Update whenever your child’s circumstances change, new school, new state, new partner, or new job. 

Frequently Asked Questions
Do these documents expire?
Medical and financial powers of attorney remain valid until revoked, but they should be reviewed every year to confirm contact information and preferences.
Can my child name someone else instead of me?
Yes. They can appoint any trusted adult. What matters is that they choose someone responsible and accessible.
Are these documents valid in other states?
Generally yes, but some states require specific language or notarization. If your child attends school elsewhere, it’s wise to have the forms reviewed under that state’s laws.
Does Colorado allow electronic signatures for these forms?
Yes. Colorado recognizes electronic notarization, making it easier for families to execute these documents remotely.
What happens if we don’t create these documents?
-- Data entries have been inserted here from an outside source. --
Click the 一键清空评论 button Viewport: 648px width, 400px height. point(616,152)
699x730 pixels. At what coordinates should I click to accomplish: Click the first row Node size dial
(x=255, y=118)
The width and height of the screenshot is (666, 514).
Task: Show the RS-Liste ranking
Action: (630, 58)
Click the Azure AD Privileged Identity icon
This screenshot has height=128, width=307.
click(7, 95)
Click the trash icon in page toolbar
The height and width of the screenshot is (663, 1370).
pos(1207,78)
In a crisis, you may need to petition the court for guardianship, a process that can take weeks and cost thousands in legal fees.
Can these documents cover digital accounts or passwords?
Not automatically. Consider a separate digital access plan for online banking, email, and social media accounts.
A Reflection for Parents of Young Adults
Turning 18 marks independence, yes, but it doesn’t end family. Our role simply changes. We move from decision-maker to trusted guide.
Planning for that shift isn’t about control. It’s about love, the kind that shows up when it matters most. So, as you help your teen pack for dorm life or take senior photos, add one last item to the list: the paperwork that keeps you connected when they need you most.
Don’t wait for a crisis to learn the limits of your authority. With a few simple documents, your 18-year-old can step confidently into adulthood, and you can rest easier knowing you’ll still be there when it matters.